"""

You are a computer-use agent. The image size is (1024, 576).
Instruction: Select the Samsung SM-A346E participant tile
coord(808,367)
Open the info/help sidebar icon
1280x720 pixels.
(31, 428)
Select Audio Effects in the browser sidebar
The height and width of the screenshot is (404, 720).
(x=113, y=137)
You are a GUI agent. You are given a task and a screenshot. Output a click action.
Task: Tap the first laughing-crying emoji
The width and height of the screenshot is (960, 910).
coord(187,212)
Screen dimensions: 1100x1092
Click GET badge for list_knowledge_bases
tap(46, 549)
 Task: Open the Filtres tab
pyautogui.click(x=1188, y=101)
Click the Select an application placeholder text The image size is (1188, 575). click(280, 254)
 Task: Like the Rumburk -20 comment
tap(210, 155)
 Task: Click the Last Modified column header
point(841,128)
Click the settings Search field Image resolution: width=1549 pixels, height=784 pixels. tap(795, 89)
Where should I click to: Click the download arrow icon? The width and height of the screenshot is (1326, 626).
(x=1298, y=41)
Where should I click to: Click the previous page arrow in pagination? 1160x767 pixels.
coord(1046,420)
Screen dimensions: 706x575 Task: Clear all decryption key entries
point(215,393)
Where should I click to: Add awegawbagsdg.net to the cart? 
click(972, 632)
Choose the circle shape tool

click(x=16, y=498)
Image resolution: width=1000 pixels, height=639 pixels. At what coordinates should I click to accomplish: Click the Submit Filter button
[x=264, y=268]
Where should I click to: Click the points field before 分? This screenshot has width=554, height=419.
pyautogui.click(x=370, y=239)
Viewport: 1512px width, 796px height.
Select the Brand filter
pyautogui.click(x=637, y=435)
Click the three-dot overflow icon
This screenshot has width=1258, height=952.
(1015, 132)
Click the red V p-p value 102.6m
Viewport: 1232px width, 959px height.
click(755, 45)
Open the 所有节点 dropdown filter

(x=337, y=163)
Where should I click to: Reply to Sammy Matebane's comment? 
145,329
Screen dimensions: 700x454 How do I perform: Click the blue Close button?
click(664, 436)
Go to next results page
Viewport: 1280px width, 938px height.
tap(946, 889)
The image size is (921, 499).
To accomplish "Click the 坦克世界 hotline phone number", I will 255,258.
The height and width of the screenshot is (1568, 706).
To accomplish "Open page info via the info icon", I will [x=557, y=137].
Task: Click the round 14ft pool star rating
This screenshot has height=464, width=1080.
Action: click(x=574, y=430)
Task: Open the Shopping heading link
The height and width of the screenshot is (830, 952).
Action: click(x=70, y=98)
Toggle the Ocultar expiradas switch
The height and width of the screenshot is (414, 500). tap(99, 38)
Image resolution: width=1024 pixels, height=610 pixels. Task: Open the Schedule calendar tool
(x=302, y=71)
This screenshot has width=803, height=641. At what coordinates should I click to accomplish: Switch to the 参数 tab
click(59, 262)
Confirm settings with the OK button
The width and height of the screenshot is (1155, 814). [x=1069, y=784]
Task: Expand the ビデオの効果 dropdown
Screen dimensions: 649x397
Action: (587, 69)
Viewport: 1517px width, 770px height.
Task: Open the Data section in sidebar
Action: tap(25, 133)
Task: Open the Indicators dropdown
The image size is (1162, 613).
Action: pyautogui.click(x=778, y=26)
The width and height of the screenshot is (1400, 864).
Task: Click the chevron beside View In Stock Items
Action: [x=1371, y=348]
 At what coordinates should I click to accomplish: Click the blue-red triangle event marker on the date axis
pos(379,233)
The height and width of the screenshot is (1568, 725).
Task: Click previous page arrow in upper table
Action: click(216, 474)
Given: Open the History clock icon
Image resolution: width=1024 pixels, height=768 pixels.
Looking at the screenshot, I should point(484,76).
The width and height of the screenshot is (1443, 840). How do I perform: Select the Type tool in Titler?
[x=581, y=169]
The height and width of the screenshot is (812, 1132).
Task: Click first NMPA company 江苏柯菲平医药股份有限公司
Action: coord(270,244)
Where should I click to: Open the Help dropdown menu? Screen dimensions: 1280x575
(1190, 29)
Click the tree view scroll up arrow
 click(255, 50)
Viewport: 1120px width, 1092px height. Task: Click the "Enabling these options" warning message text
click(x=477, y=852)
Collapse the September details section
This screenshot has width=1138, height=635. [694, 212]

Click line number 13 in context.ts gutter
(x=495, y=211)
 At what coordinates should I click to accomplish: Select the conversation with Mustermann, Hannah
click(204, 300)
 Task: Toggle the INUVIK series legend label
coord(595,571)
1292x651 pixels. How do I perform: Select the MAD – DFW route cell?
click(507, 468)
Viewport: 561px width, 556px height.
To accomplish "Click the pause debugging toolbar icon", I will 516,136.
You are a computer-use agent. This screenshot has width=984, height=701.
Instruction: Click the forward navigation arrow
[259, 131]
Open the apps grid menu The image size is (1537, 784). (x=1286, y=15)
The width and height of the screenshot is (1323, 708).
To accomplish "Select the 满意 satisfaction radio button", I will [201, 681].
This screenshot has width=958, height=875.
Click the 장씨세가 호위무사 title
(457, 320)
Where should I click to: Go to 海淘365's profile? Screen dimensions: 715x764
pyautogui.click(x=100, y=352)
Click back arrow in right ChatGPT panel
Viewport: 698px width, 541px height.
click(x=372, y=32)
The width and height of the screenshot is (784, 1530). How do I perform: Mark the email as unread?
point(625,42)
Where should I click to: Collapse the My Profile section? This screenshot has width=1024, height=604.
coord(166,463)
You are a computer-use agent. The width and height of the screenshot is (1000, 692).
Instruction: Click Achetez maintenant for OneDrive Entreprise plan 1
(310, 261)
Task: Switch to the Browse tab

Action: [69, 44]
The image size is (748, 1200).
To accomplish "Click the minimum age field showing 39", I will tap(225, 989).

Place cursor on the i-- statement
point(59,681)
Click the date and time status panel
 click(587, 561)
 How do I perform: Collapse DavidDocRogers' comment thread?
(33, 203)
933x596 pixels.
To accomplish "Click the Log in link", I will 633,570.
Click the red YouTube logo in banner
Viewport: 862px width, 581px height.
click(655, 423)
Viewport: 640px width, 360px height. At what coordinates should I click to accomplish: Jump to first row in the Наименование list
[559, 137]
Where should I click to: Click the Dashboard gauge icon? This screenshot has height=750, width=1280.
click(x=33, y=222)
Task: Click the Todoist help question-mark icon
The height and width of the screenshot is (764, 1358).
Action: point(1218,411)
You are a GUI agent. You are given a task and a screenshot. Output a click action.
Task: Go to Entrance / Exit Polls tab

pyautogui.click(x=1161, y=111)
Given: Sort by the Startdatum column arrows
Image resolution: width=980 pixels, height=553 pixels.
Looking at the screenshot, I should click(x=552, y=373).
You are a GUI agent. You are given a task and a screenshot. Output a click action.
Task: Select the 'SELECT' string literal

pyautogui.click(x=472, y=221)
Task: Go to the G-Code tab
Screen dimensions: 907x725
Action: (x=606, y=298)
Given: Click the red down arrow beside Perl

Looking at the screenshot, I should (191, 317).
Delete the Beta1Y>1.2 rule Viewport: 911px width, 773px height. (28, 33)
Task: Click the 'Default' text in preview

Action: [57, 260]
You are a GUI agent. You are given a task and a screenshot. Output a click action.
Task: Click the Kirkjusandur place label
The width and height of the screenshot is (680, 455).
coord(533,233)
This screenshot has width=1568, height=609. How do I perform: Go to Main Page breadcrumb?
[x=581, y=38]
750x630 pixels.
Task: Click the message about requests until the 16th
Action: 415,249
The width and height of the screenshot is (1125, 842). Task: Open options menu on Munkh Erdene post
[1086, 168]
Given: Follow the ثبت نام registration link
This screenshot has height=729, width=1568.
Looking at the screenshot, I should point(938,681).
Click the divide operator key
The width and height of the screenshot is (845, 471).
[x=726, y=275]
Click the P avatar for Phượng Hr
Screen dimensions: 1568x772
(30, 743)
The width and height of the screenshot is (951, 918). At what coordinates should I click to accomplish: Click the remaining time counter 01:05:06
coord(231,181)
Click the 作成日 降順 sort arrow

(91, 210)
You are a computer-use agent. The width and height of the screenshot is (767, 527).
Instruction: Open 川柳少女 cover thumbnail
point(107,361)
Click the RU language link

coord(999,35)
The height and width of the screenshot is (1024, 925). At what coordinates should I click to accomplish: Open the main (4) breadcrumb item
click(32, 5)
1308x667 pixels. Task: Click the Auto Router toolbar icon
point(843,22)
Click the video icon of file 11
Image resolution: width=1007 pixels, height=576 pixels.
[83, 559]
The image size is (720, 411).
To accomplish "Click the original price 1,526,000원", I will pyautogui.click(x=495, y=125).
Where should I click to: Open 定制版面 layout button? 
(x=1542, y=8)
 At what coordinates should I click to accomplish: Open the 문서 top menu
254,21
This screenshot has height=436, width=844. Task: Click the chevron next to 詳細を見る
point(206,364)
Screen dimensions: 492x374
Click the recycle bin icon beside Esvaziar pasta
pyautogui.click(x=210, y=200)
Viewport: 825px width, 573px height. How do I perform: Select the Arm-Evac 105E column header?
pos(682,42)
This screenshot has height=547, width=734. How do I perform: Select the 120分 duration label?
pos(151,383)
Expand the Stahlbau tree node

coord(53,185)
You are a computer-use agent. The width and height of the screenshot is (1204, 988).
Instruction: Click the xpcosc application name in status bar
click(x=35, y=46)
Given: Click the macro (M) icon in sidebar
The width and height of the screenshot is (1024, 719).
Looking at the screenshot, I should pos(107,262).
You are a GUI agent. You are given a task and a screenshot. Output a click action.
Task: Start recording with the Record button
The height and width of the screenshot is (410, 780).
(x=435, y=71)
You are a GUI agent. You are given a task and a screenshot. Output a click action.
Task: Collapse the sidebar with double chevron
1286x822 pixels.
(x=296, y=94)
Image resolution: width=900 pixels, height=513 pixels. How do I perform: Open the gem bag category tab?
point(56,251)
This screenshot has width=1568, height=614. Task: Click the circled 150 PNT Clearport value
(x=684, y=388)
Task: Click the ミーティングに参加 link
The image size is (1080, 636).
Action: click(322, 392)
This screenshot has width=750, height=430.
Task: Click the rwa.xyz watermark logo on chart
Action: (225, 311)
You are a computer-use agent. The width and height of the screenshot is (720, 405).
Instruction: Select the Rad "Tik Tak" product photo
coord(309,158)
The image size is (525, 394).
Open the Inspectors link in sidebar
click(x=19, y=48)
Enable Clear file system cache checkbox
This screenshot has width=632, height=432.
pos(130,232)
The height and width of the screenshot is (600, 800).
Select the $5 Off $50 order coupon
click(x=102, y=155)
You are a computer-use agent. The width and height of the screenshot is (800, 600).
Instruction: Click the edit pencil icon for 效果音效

"""

In the material above, show every line where the word "info" turns up.

_SOLUTION TO THE PROBLEM_
Open the info/help sidebar icon
To accomplish "Open page info via the info icon", I will [x=557, y=137].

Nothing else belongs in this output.